Dataset records:

━━━━━━

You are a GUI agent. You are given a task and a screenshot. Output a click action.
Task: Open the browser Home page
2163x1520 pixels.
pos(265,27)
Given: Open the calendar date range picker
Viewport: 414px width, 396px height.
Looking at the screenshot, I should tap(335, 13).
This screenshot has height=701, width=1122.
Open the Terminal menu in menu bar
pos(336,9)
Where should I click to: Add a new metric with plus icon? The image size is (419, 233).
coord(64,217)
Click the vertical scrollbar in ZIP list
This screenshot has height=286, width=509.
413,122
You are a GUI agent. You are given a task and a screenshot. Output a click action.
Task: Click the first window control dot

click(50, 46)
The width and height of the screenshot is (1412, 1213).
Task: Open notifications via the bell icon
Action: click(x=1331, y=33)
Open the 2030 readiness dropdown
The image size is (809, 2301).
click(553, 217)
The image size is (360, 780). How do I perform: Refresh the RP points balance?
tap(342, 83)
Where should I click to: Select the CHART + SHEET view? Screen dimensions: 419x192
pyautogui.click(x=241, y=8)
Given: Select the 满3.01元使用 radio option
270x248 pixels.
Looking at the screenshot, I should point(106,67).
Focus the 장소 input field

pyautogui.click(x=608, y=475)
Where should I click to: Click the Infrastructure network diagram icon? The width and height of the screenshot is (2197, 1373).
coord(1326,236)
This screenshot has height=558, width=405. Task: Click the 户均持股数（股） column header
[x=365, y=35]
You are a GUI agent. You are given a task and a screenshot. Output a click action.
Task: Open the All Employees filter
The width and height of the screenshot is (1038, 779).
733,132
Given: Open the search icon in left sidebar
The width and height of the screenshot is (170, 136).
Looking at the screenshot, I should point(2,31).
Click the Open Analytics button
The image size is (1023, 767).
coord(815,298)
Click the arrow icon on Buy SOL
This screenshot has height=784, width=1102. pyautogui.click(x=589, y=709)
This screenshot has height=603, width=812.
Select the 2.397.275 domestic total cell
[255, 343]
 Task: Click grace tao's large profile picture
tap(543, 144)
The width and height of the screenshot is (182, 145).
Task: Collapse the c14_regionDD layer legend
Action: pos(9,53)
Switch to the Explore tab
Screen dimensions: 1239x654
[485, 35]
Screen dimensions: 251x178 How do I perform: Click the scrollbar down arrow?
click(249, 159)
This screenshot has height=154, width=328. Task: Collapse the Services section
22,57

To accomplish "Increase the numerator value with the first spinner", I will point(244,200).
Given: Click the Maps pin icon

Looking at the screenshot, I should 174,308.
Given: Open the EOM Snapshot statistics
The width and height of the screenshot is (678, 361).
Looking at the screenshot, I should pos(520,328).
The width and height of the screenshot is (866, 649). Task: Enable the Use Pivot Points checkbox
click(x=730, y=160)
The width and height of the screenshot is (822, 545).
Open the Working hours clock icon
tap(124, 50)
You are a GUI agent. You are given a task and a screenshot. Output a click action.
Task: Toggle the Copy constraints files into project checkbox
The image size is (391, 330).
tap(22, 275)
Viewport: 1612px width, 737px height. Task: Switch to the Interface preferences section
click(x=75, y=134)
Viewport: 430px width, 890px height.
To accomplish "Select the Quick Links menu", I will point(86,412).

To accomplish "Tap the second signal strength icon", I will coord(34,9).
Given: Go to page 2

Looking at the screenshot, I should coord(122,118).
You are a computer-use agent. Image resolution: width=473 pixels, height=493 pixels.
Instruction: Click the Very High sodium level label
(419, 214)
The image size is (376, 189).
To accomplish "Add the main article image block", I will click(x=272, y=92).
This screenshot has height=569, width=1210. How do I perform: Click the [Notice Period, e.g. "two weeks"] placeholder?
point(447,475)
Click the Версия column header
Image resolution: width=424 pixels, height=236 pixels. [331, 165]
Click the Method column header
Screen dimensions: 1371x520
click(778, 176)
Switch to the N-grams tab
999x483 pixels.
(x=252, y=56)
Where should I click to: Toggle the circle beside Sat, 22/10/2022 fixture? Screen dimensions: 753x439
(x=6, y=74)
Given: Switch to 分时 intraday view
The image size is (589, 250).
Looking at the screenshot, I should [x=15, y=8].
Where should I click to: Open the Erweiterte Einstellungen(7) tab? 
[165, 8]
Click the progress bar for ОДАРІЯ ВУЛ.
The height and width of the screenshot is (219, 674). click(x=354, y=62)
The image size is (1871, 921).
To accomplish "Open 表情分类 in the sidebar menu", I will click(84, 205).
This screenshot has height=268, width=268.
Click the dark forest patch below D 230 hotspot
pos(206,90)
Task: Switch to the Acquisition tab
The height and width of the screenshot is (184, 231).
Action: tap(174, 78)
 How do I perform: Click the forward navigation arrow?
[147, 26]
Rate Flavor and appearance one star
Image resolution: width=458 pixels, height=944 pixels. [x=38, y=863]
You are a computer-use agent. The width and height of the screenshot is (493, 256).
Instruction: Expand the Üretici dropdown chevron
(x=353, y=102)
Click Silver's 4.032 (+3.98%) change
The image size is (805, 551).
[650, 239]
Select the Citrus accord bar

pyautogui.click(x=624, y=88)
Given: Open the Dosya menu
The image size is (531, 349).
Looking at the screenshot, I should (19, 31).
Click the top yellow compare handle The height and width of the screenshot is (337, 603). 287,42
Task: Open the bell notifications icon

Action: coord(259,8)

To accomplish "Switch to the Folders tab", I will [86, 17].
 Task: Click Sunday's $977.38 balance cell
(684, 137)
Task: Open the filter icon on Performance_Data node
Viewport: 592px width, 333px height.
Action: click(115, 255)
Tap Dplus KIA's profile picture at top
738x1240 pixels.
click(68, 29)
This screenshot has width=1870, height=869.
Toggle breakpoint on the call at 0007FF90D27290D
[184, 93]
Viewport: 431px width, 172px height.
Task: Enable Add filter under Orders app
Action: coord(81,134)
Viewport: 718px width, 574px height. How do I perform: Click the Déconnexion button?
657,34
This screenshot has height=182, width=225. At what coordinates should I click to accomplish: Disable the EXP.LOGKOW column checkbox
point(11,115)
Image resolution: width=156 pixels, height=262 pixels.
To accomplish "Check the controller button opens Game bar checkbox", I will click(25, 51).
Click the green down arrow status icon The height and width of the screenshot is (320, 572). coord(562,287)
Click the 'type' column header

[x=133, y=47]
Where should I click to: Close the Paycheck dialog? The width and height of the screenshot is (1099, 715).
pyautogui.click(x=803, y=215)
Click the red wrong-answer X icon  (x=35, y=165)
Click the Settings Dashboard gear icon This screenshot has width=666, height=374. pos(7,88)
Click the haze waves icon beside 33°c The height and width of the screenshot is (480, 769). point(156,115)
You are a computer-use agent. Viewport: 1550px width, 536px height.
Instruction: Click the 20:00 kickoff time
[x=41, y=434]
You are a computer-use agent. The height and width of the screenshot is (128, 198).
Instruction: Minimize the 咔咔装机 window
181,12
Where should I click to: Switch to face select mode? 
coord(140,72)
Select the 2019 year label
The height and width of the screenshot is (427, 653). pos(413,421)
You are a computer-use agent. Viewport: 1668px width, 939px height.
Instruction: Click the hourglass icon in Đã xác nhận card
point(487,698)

━━━━━━

• Problem:
Please rewrite the entries above with each "GUI agent" switched to "screen assistant" and nothing else changed.

• Answer in full:
You are a screen assistant. You are given a task and a screenshot. Output a click action.
Task: Open the browser Home page
2163x1520 pixels.
pos(265,27)
Given: Open the calendar date range picker
Viewport: 414px width, 396px height.
Looking at the screenshot, I should tap(335, 13).
This screenshot has height=701, width=1122.
Open the Terminal menu in menu bar
pos(336,9)
Where should I click to: Add a new metric with plus icon? The image size is (419, 233).
coord(64,217)
Click the vertical scrollbar in ZIP list
This screenshot has height=286, width=509.
413,122
You are a screen assistant. You are given a task and a screenshot. Output a click action.
Task: Click the first window control dot

click(50, 46)
The width and height of the screenshot is (1412, 1213).
Task: Open notifications via the bell icon
Action: click(x=1331, y=33)
Open the 2030 readiness dropdown
The image size is (809, 2301).
click(553, 217)
The image size is (360, 780). How do I perform: Refresh the RP points balance?
tap(342, 83)
Where should I click to: Select the CHART + SHEET view? Screen dimensions: 419x192
pyautogui.click(x=241, y=8)
Given: Select the 满3.01元使用 radio option
270x248 pixels.
Looking at the screenshot, I should point(106,67).
Focus the 장소 input field

pyautogui.click(x=608, y=475)
Where should I click to: Click the Infrastructure network diagram icon? The width and height of the screenshot is (2197, 1373).
coord(1326,236)
This screenshot has height=558, width=405. Task: Click the 户均持股数（股） column header
[x=365, y=35]
You are a screen assistant. You are given a task and a screenshot. Output a click action.
Task: Open the All Employees filter
The width and height of the screenshot is (1038, 779).
733,132
Given: Open the search icon in left sidebar
The width and height of the screenshot is (170, 136).
Looking at the screenshot, I should point(2,31).
Click the Open Analytics button
The image size is (1023, 767).
coord(815,298)
Click the arrow icon on Buy SOL
This screenshot has height=784, width=1102. pyautogui.click(x=589, y=709)
This screenshot has height=603, width=812.
Select the 2.397.275 domestic total cell
[255, 343]
 Task: Click grace tao's large profile picture
tap(543, 144)
The width and height of the screenshot is (182, 145).
Task: Collapse the c14_regionDD layer legend
Action: pos(9,53)
Switch to the Explore tab
Screen dimensions: 1239x654
[485, 35]
Screen dimensions: 251x178 How do I perform: Click the scrollbar down arrow?
click(249, 159)
This screenshot has height=154, width=328. Task: Collapse the Services section
22,57

To accomplish "Increase the numerator value with the first spinner", I will point(244,200).
Given: Click the Maps pin icon

Looking at the screenshot, I should 174,308.
Given: Open the EOM Snapshot statistics
The width and height of the screenshot is (678, 361).
Looking at the screenshot, I should pos(520,328).
The width and height of the screenshot is (866, 649). Task: Enable the Use Pivot Points checkbox
click(x=730, y=160)
The width and height of the screenshot is (822, 545).
Open the Working hours clock icon
tap(124, 50)
You are a screen assistant. You are given a task and a screenshot. Output a click action.
Task: Toggle the Copy constraints files into project checkbox
The image size is (391, 330).
tap(22, 275)
Viewport: 1612px width, 737px height. Task: Switch to the Interface preferences section
click(x=75, y=134)
Viewport: 430px width, 890px height.
To accomplish "Select the Quick Links menu", I will point(86,412).

To accomplish "Tap the second signal strength icon", I will coord(34,9).
Given: Go to page 2

Looking at the screenshot, I should coord(122,118).
You are a computer-use agent. Image resolution: width=473 pixels, height=493 pixels.
Instruction: Click the Very High sodium level label
(419, 214)
The image size is (376, 189).
To accomplish "Add the main article image block", I will click(x=272, y=92).
This screenshot has height=569, width=1210. How do I perform: Click the [Notice Period, e.g. "two weeks"] placeholder?
point(447,475)
Click the Версия column header
Image resolution: width=424 pixels, height=236 pixels. [331, 165]
Click the Method column header
Screen dimensions: 1371x520
click(778, 176)
Switch to the N-grams tab
999x483 pixels.
(x=252, y=56)
Where should I click to: Toggle the circle beside Sat, 22/10/2022 fixture? Screen dimensions: 753x439
(x=6, y=74)
Given: Switch to 分时 intraday view
The image size is (589, 250).
Looking at the screenshot, I should [x=15, y=8].
Where should I click to: Open the Erweiterte Einstellungen(7) tab? 
[165, 8]
Click the progress bar for ОДАРІЯ ВУЛ.
The height and width of the screenshot is (219, 674). click(x=354, y=62)
The image size is (1871, 921).
To accomplish "Open 表情分类 in the sidebar menu", I will click(84, 205).
This screenshot has height=268, width=268.
Click the dark forest patch below D 230 hotspot
pos(206,90)
Task: Switch to the Acquisition tab
The height and width of the screenshot is (184, 231).
Action: tap(174, 78)
 How do I perform: Click the forward navigation arrow?
[147, 26]
Rate Flavor and appearance one star
Image resolution: width=458 pixels, height=944 pixels. [x=38, y=863]
You are a computer-use agent. The width and height of the screenshot is (493, 256).
Instruction: Expand the Üretici dropdown chevron
(x=353, y=102)
Click Silver's 4.032 (+3.98%) change
The image size is (805, 551).
[650, 239]
Select the Citrus accord bar

pyautogui.click(x=624, y=88)
Given: Open the Dosya menu
The image size is (531, 349).
Looking at the screenshot, I should (19, 31).
Click the top yellow compare handle The height and width of the screenshot is (337, 603). 287,42
Task: Open the bell notifications icon

Action: coord(259,8)

To accomplish "Switch to the Folders tab", I will [86, 17].
 Task: Click Sunday's $977.38 balance cell
(684, 137)
Task: Open the filter icon on Performance_Data node
Viewport: 592px width, 333px height.
Action: click(115, 255)
Tap Dplus KIA's profile picture at top
738x1240 pixels.
click(68, 29)
This screenshot has width=1870, height=869.
Toggle breakpoint on the call at 0007FF90D27290D
[184, 93]
Viewport: 431px width, 172px height.
Task: Enable Add filter under Orders app
Action: coord(81,134)
Viewport: 718px width, 574px height. How do I perform: Click the Déconnexion button?
657,34
This screenshot has height=182, width=225. At what coordinates should I click to accomplish: Disable the EXP.LOGKOW column checkbox
point(11,115)
Image resolution: width=156 pixels, height=262 pixels.
To accomplish "Check the controller button opens Game bar checkbox", I will click(25, 51).
Click the green down arrow status icon The height and width of the screenshot is (320, 572). coord(562,287)
Click the 'type' column header

[x=133, y=47]
Where should I click to: Close the Paycheck dialog? The width and height of the screenshot is (1099, 715).
pyautogui.click(x=803, y=215)
Click the red wrong-answer X icon  (x=35, y=165)
Click the Settings Dashboard gear icon This screenshot has width=666, height=374. pos(7,88)
Click the haze waves icon beside 33°c The height and width of the screenshot is (480, 769). point(156,115)
You are a computer-use agent. Viewport: 1550px width, 536px height.
Instruction: Click the 20:00 kickoff time
[x=41, y=434]
You are a computer-use agent. The height and width of the screenshot is (128, 198).
Instruction: Minimize the 咔咔装机 window
181,12
Where should I click to: Switch to face select mode? 
coord(140,72)
Select the 2019 year label
The height and width of the screenshot is (427, 653). pos(413,421)
You are a computer-use agent. Viewport: 1668px width, 939px height.
Instruction: Click the hourglass icon in Đã xác nhận card
point(487,698)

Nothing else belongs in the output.